Com a guerra genocida de Israel em Gaza escalando em meio a enormes protestos globais, uma série extraordinária de eventos aconteceu na semana passada no Brasil, aumentando as tensões diplomáticas entre o governo do presidente Luiz Inácio Lula da Silva (Partido dos Trabalhadores – PT) e Israel.

O presidente Luiz Inácio Lula da Silva se encontrando com os brasileiros resgatados do cerco israelense contra Gaza [Photo: Ricardo Stuckert/@LulaOficial]

Esses eventos se desenvolveram enquanto os EUA e seus aliados no G7 ameaçavam diretamente o Irã com uma guerra por seu apoio ao Hamas e ao Hezbollah e, mais importantemente, suas crescentes relações econômicas e militares com a Rússia e a China. O Brasil e muitos países da América Latina possuem fortes relações econômicas com a China e, em menor grau, como a Rússia e o Irã, que recentemente ingressou junto com a Argentina e outros quatro países no BRICS (Brasil, Rússia, Índia, China e África do Sul) como parte da tentativa do bloco de construir um mundo “multipolar” em oposição à hegemonia americana.

As preocupações dos EUA com a presença da China, Rússia e Irã, assim como as “atividades do Hezbollah” na América Latina foram vocalizadas no início de outubro, logo após o início da guerra de Israel contra Gaza, pela Gen. Laura Richardson, chefe do Comando Sul dos EUA.

Em entrevista ao think tank Fundação para a Defesa das Democracias, ela denunciou “navios de guerra iranianos que … fizeram uma escala no Rio” em fevereiro e as visitas a vários países da América Latina no primeiro semestre do chanceler russo Sergei Lavrov e do presidente iraniano Ebrahim Raisi. Completando que a região está “insegura e instável”, a Gen. Richardson disse que “podemos fazer melhor neste momento vulnerável para manter afastados os competidores estratégicos que possuem intenções malignas”.

Nesse contexto, o governo de Israel, com o total apoio dos EUA, lançou uma provocativa ofensiva diplomática com o intuito de desestabilizar o governo Lula e pressioná-lo a se alinhar com sua guerra contra Gaza e aos preparativos de guerra dos EUA contra o Irã. Esses movimentos aconteceram depois de o Brasil tentar aprovar em outubro, quando presidia o conselho de segurança da ONU, uma resolução que defendeu uma pausa nos ataques de Israel para a formação de um corredor humanitário. Sem se referir ao suposto “direito de autodefesa” de Israel, a resolução foi vetada pelos EUA.

Ao longo de novembro, o governo Lula subiu as suas críticas aos ataques de Israel à Gaza. Porém, ao contrário dos presidentes pseudoesquerdistas da Colômbia, Gustavo Petro, e Chile, Gabriel Boric, que convocaram seus embaixadores, Lula limitou-se a equiparar as ações de Israel e Hezbollah, dizendo em 13 de novembro: “O Hamas cometeu um ato terrorista... Israel também está cometendo vários atos de terrorismo ao não levar em conta que as crianças não estão em guerra”. Lula também tem defendido a criação de um Estado palestino, porém sem se referir à necessidade de Israel deixar os territórios ocupados na guerra de 1967.

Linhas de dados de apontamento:
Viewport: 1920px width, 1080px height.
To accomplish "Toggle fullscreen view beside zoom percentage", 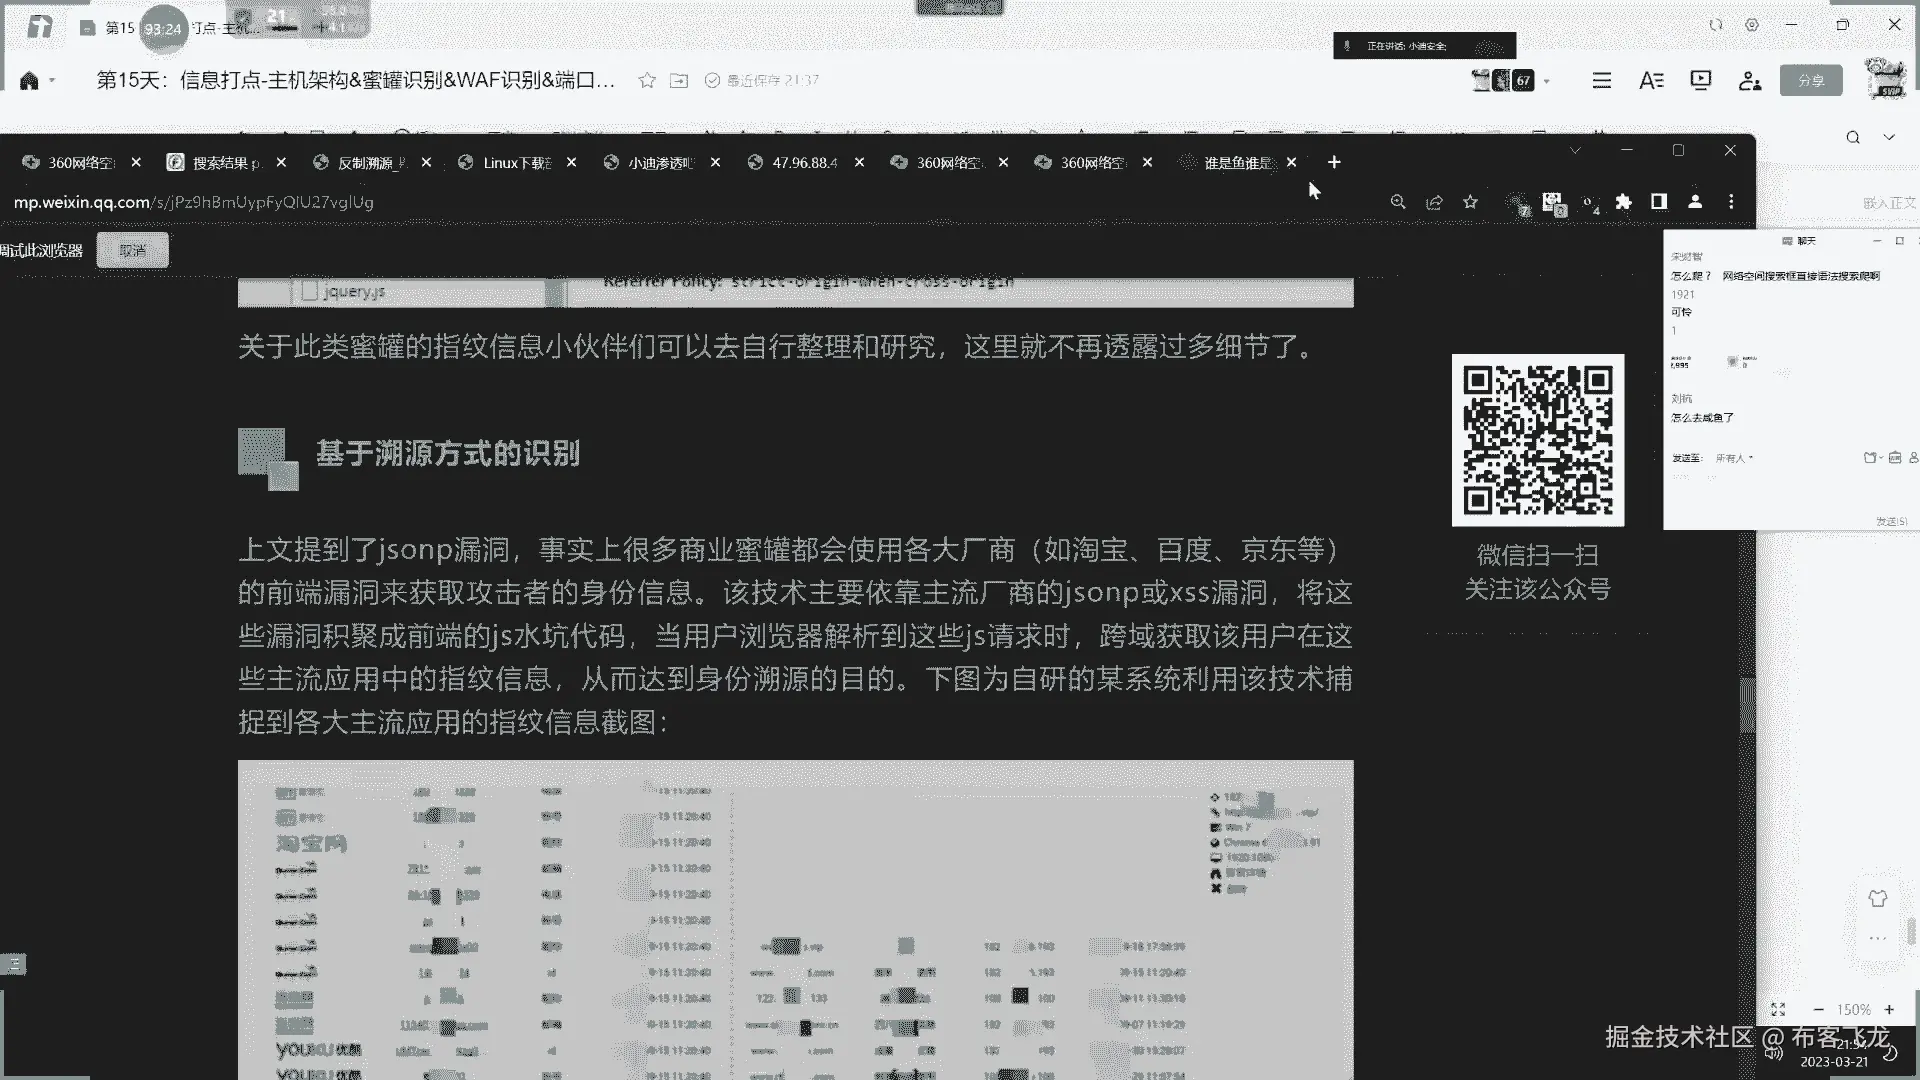I will click(x=1778, y=1010).
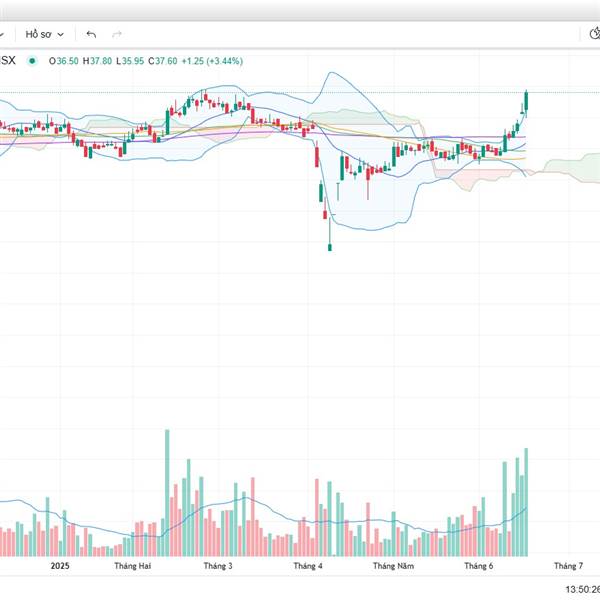Click the Tháng 3 label on the time axis
Image resolution: width=600 pixels, height=600 pixels.
218,566
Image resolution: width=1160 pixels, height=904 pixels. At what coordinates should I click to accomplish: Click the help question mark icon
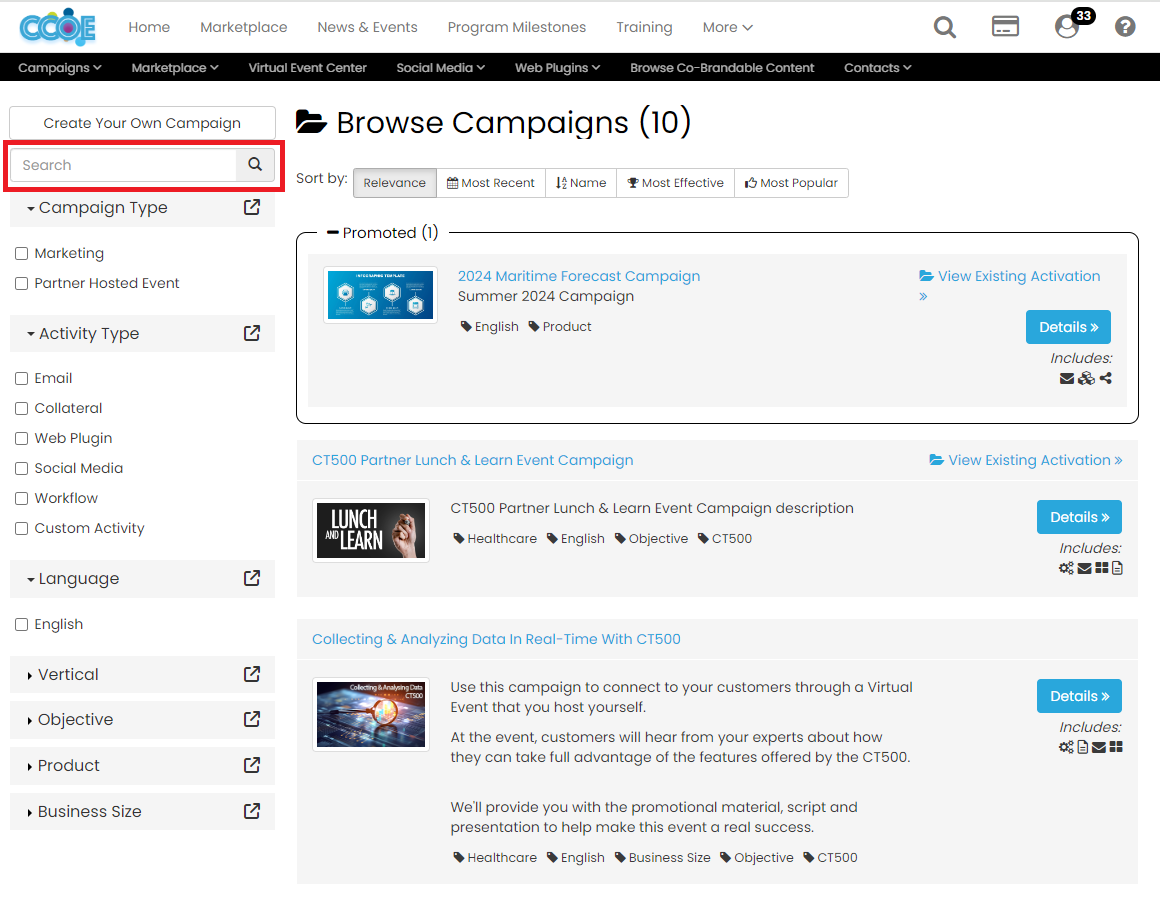pos(1125,27)
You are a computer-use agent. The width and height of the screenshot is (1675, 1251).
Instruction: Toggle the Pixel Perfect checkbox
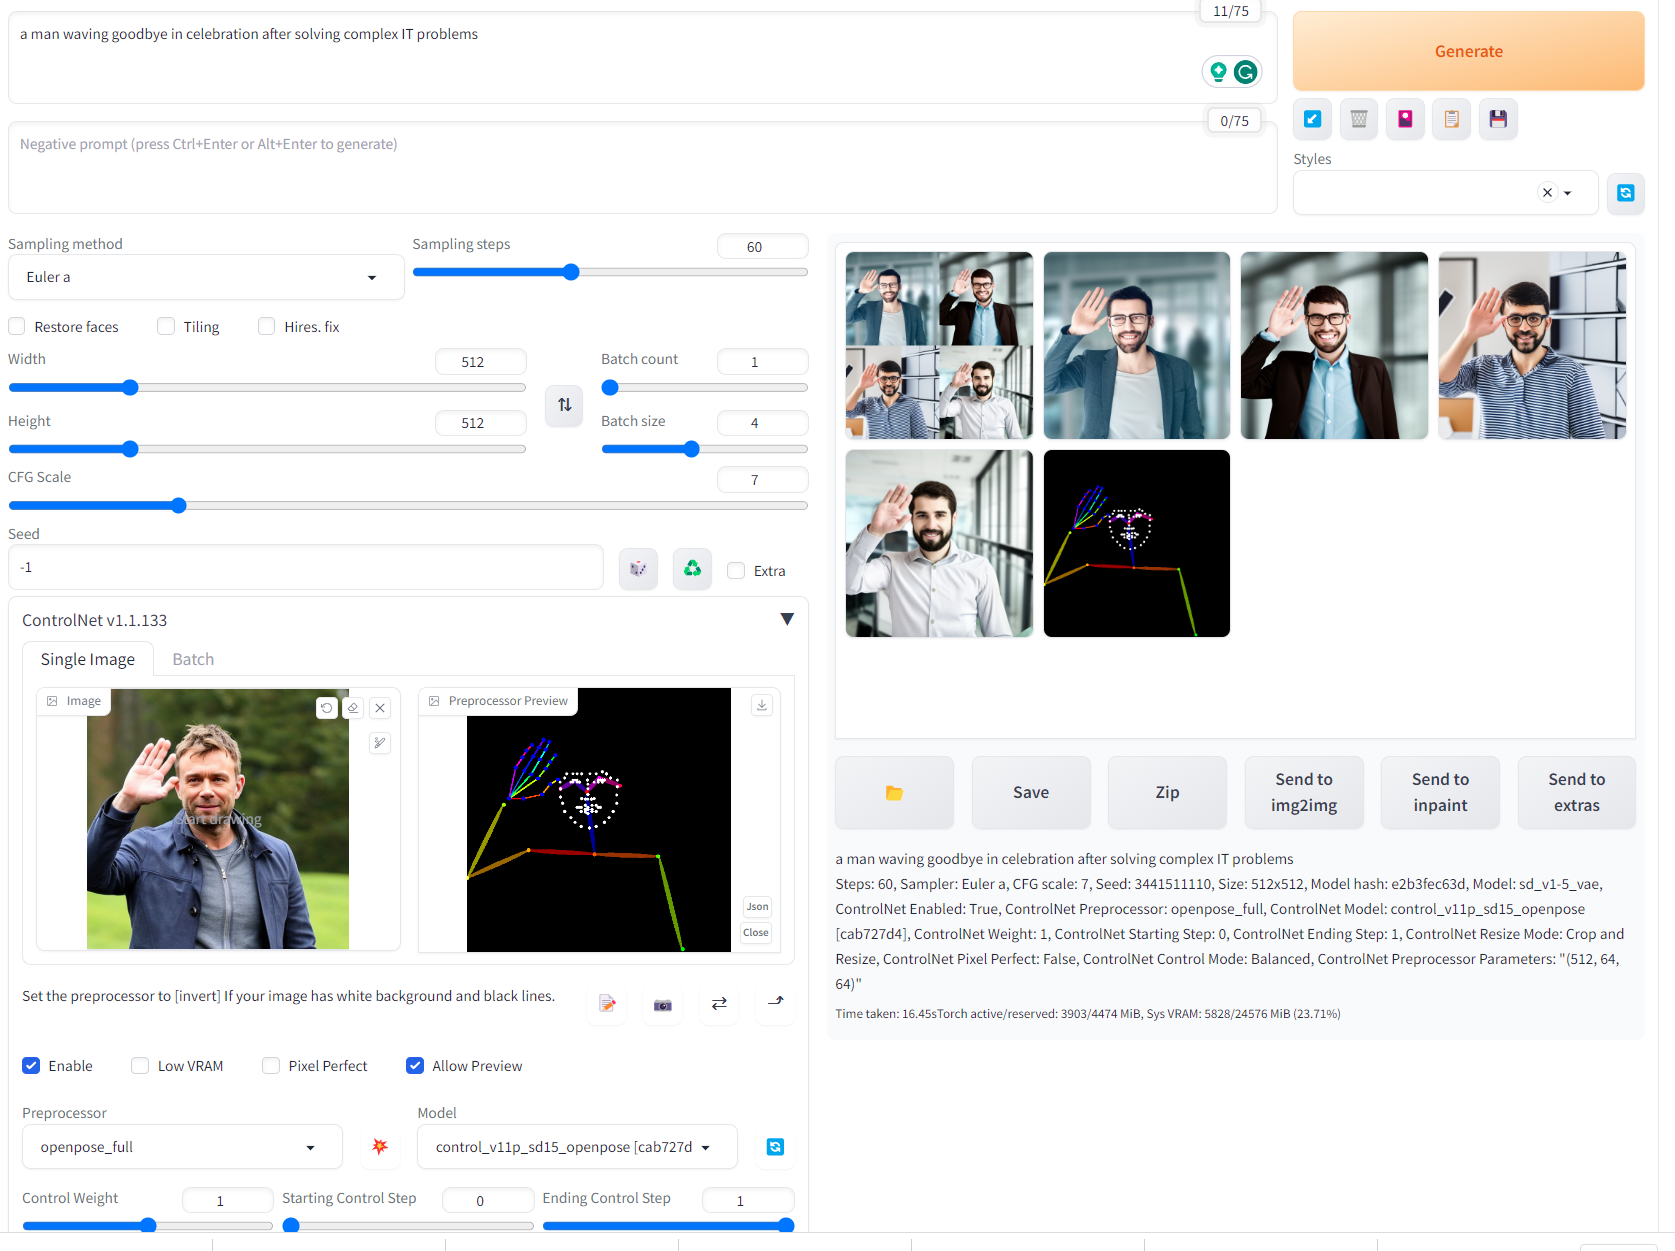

* **Tarefa escrita 1**
Liste todas as pessoas que o texto sobre o Brasil e a guerra em Gaza identifica como presidentes.
* **Tarefa escrita 2**
Dê seguimento ao texto sobre o Brasil e a guerra em Gaza a partir da última frase apresentada.

* **Resposta correta 1**
Luiz Inácio Lula da Silva
Ebrahim Raisi
Gustavo Petro
Gabriel Boric

* **Resposta correta 2**
Como parte do esforço do governo israelense de angariar apoio internacional para a sua guerra em Gaza, seu embaixador no Brasil, Daniel Zonshine, reuniu-se em 8 de novembro com parlamentares de extrema direita e o ex-presidente fascistoide Jair Bolsonaro no Congresso brasileiro para mostrar supostas imagens do ataque do Hamas a Israel em 7 de outubro. Membros da base aliada do governo Lula não foram convidados para a reunião.

Segundo o jornalista internacional Jamil Chade, do site UOL, o ministério de relações exteriores do Brasil considerou o encontro “uma quebra grave de protocolo, uma intromissão na política doméstica e uma relação complicada com um personagem público que está inelegível”. Porém, Bolsonaro é mais do que um político inelegível. Além de ter sido derrotado na eleição presidencial do ano passado por Lula, ele foi recentemente indiciado por uma Comissão Parlamentar de Inquérito como o autor intelectual da tentativa de golpe de Estado em 8 de janeiro, quando seus apoiadores atacaram as sedes dos Três Poderes em Brasília.

O primeiro-ministro Benjamin Netanyahu considera Bolsonaro um aliado político próximo. Ao longo dos quatro anos de governo Bolsonaro (2019-2022), o Brasil aproximou-se enormemente de Israel sob Netanyahu e dos EUA sob Donald Trump. Depois de defender a transferência da embaixada brasileira de Tel Aviv para Jerusalém e reconhecer a soberania israelense nos territórios ocupados ilegalmente, o governo Bolsonaro apoiou o assassinato do general iraniano Qassem Suleimani pelos EUA.

A escolha do Congresso brasileiro para o encontro entre o embaixador israelense e Bolsonaro não poderia ter sido mais apropriada para os fins da extrema direita brasileira, de Israel e dos EUA. Parlamentares leais a Bolsonaro apresentaram em outubro projetos de lei que classificam o Hamas e o Hezbollah como terroristas e que equiparam o apoio a eles aos crimes de promoção do nazismo – uma comparação que Bolsonaro e a extrema direita brasileira têm feito repetidamente com o socialismo. Um dos projetos de lei também estabelece que o Brasil deve cortar relações diplomáticas e econômicas com os seus apoiadores, indiretamente alvejando o Irã.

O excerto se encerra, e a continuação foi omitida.